**PROBLEM TO SOLVE:** Pick out each line in the records that contains the string "width" and copy those lines in full.

Collection entries

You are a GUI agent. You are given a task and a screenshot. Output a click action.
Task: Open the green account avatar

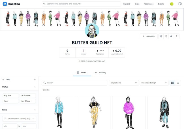[x=172, y=4]
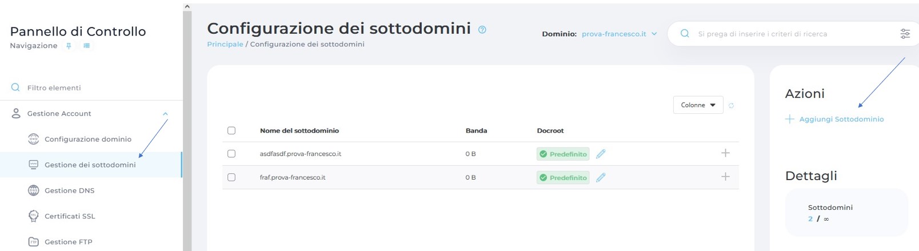Click the refresh icon next to Colonne
This screenshot has height=251, width=919.
[x=731, y=105]
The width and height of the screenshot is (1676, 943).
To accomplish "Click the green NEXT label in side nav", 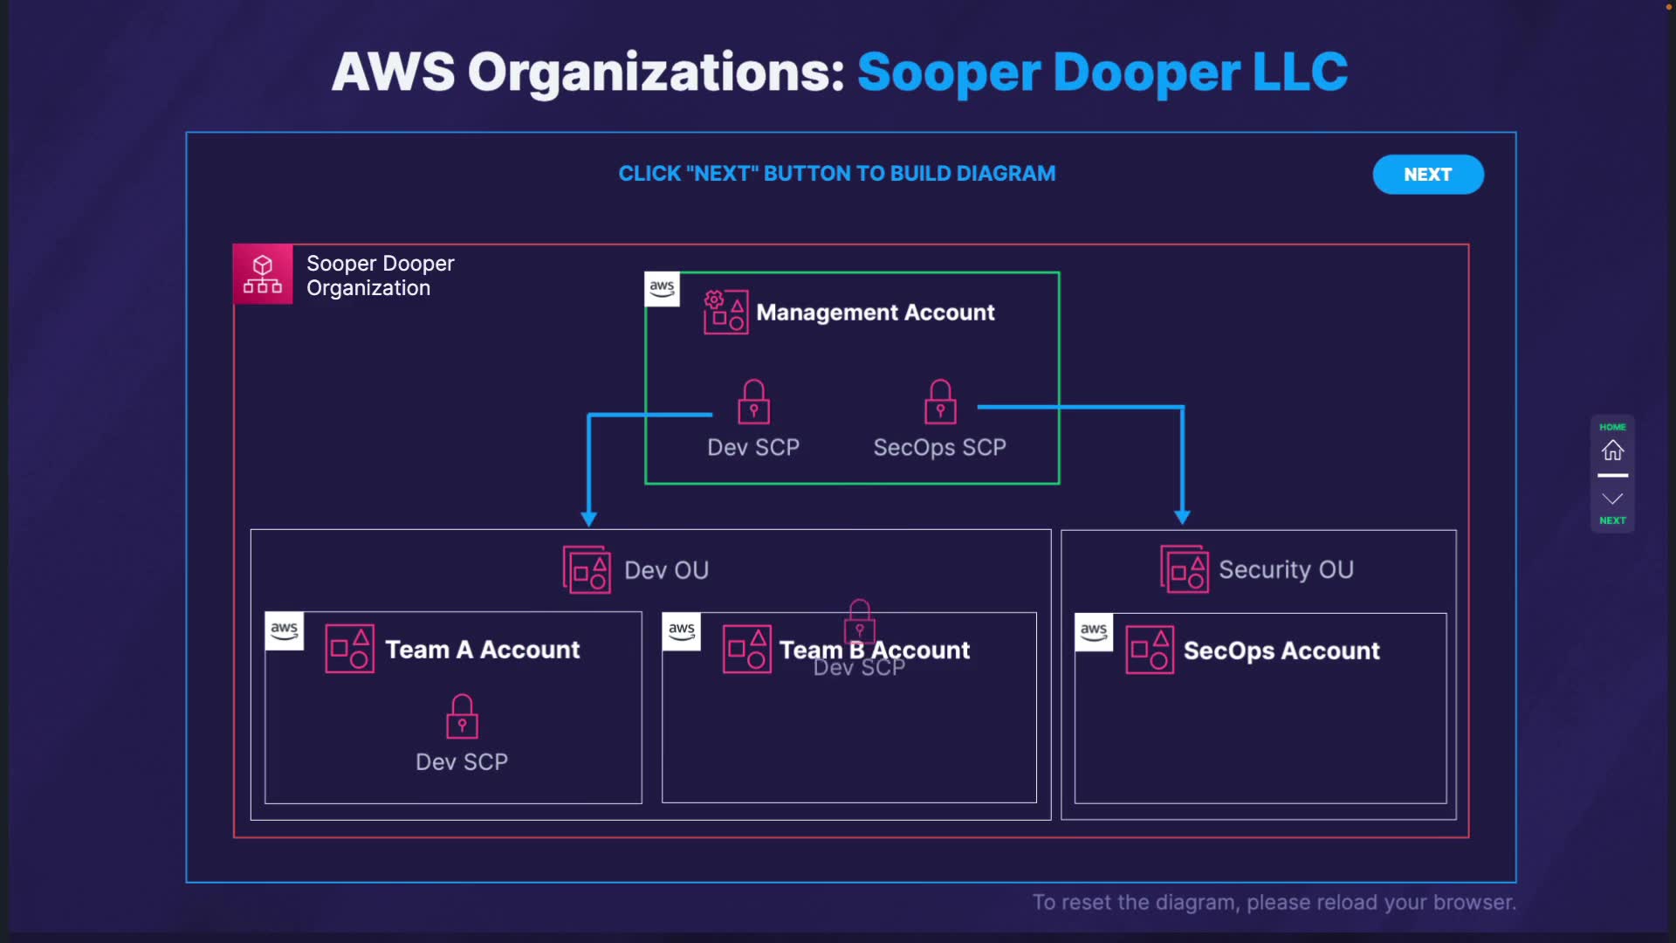I will tap(1612, 520).
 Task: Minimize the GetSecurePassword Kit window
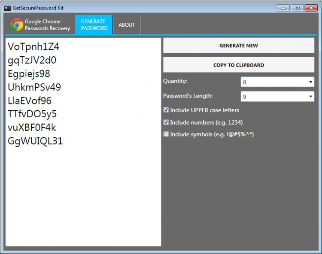(x=283, y=8)

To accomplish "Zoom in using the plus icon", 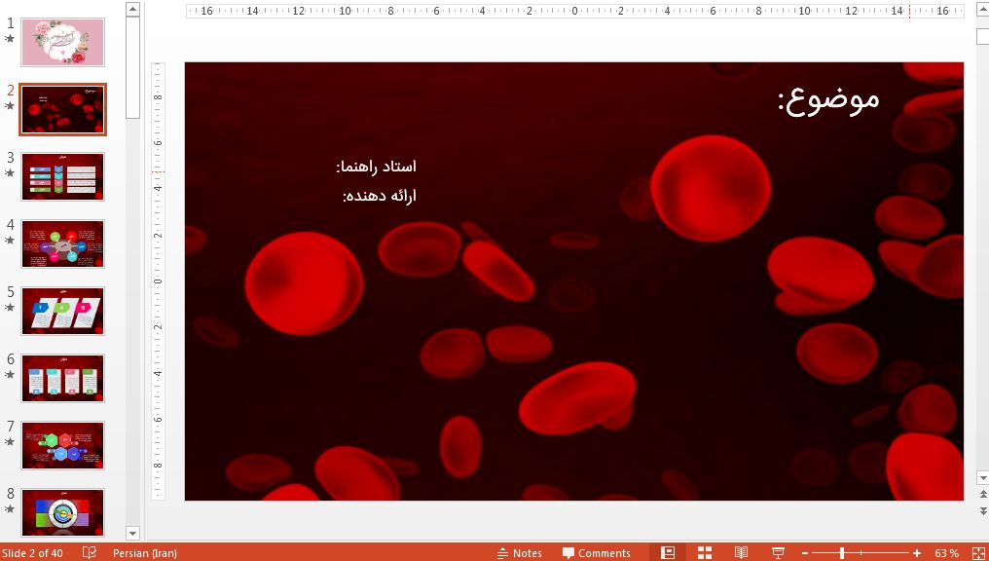I will (915, 552).
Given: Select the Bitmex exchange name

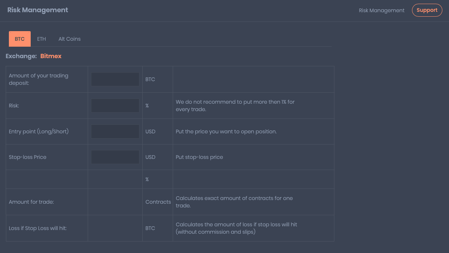Looking at the screenshot, I should click(x=51, y=56).
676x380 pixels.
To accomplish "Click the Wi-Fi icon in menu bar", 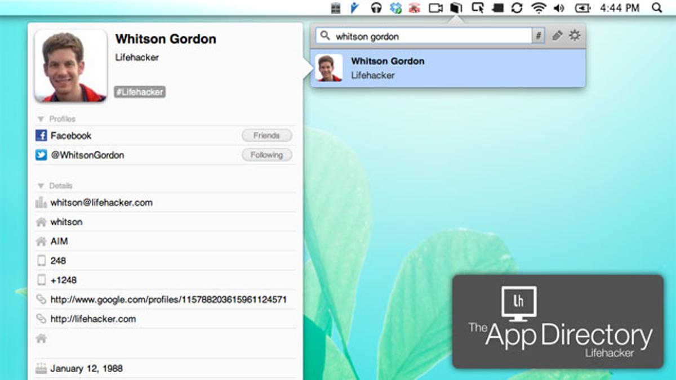I will [x=539, y=8].
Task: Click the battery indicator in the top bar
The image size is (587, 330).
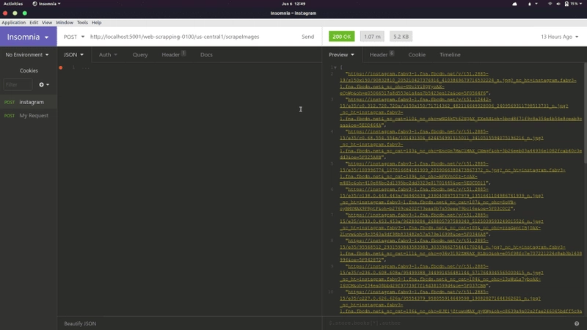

**EXERCISE RESPONSE:**
This screenshot has height=251, width=919.
The width and height of the screenshot is (1676, 943).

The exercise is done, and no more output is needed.